Evaluating BI tools – Don’t get left hanging
Evaluating BI tools used to be easy.
You either took a stack approach and picked a vendor first, then selected the modules you wanted to use from their product catalog.
Or you picked one thing you wanted to do extremely well and selected a best of breed product/vendor that best meet this requirement. When evaluating using this best of breed approach you had a list of functional requirements that typically only one or two products could meet.
Easy peezy.
But the BI tool world has changed
As I have blogged earlier Gartner, have redefined its Magic Quadrant for BI and Analytics tools. And, whether you agree with their new definitions or not, it is true to say that they have been redefined due to the shift in what they are seeing customers buying.
These changes leave you with a massive risk of buying something and being left hanging. Especially if we use the old tried and true feature & function approach to evaluation.
For example, all BI tools now provide “drill down” capability, but the way they provide it may be markedly different. From providing an OLAP (Online Analytical Processing) style pre-defined hierarchy to daisy chaining summary dashboards with tabular and detailed reports to in-memory associative engines that build the drill down relationships on the fly. So, asking for drill down capability no longer enables you to differentiate products or help with evaluation scoring.

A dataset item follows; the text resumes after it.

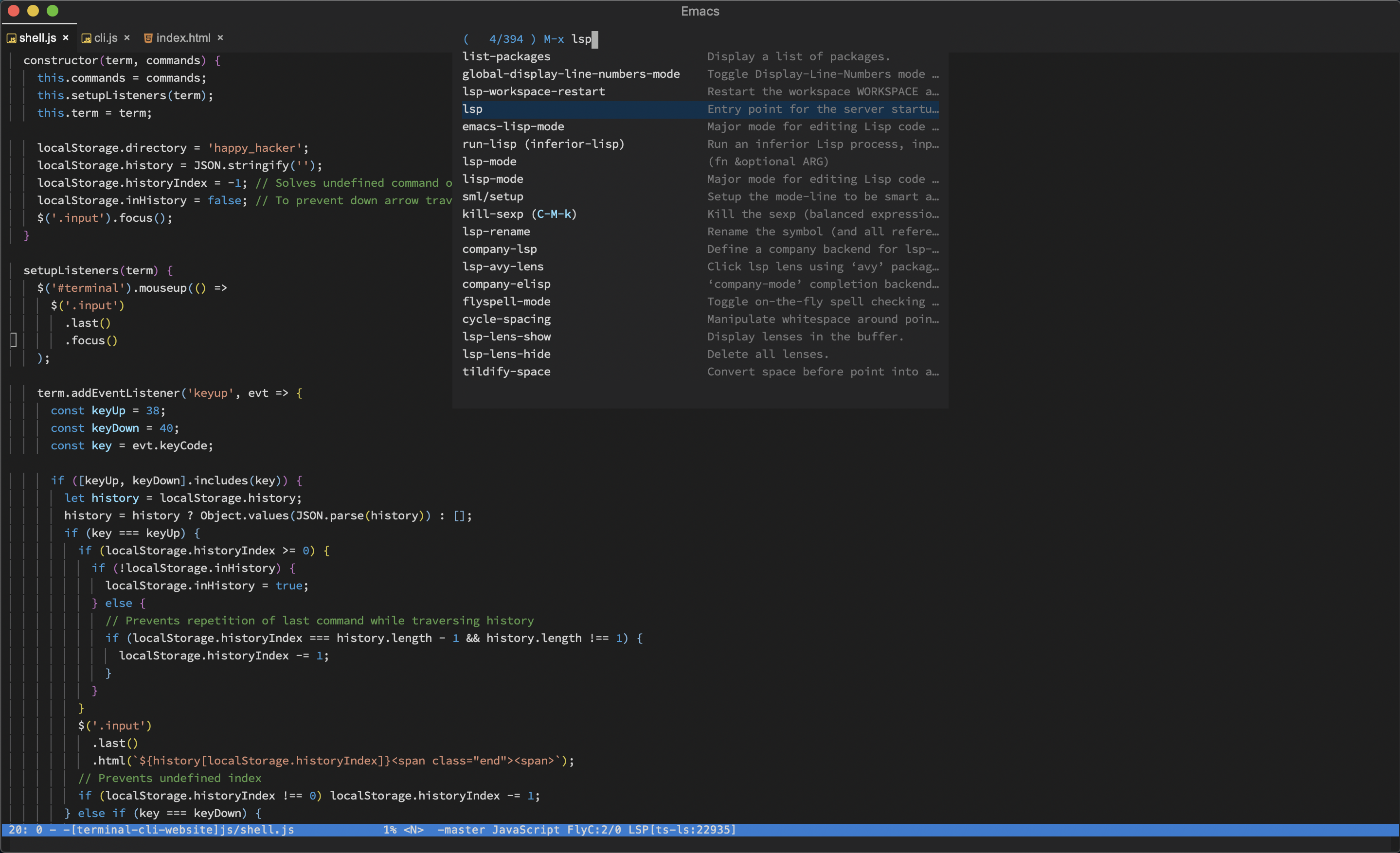Click the JS file icon on shell.js tab
Viewport: 1400px width, 853px height.
pyautogui.click(x=11, y=38)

Gartner has issued a report titled “Critical Capabilities for Business Intelligence and Analytics Platforms” which you can access for free care of Birst.

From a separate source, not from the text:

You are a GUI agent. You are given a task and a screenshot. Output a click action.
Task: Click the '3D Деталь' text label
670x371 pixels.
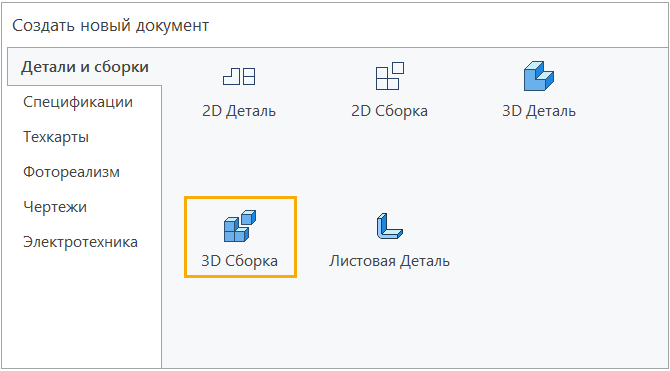[x=539, y=111]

The key for me here is that they are focusing on critical capabilities.
Which is one of the three areas that we focus on when assisting a customer in their BI platform evaluations.

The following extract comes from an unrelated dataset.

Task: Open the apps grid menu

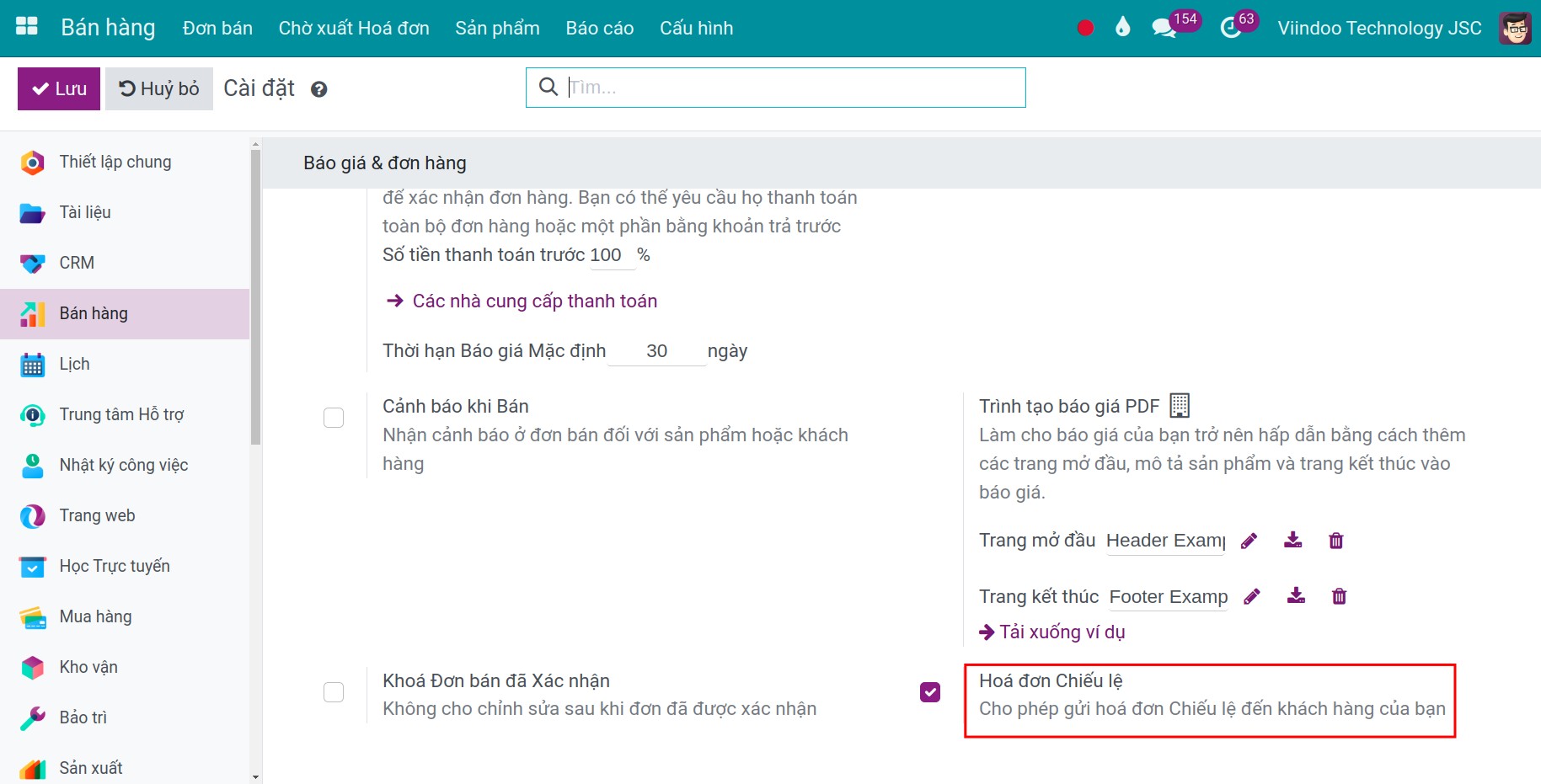Action: 25,25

The Three Steps BI evaluation waltz
When helping an organisation evaluate BI platforms we focus on three key areas in the evaluation process:
- Capability Delivery Approach
What delivery approach, team, and processes will they use to deliver data and content to users. This answers the question of “who will do what” - Data Warehouse and Business Intelligence Approach
What data warehousing methodologies and business intelligence styles will they use to deliver data and content to users. This answers the question of “how will they do it” - Core Capabilities
Informed by the previous two approaches, we determine what technologies and platforms provide the best capabilities to enable these approaches to be successful. This answers the question “what will they do it with”
Capability Delivery Approach
The first step is to understand how data and content will flow through the organisation, answering the “who will do what.”
In the past, I have seen a number of BI platform evaluations result in a mass of shelfware. There is a raft of reasons for this, from vendors “bundling” in capability the customer will never need, to customer inability to accurately define what capabilities they need.
One of the key reasons that will result in shelfware is the organisation is unable to implement the selected BI Platform into their delivery process. This is because they do not define this delivery process upfront.
Often there is a belief that the vendor will deliver “best practise” processes on how their platforms should be implemented and used. Typically they don’t, and nor should they be expected to, every organisation and industry is different.
But neither should the customer be left on their own to reinvent the wheel on how to deliver data warehousing, analytical models and business intelligence content with these tools. And if they are defining this process upfront before they have even selected the BI platform then it is twice as difficult.
So now we have a chicken and egg situation.
Luckily there are some process patterns which can be leveraged to make it easier.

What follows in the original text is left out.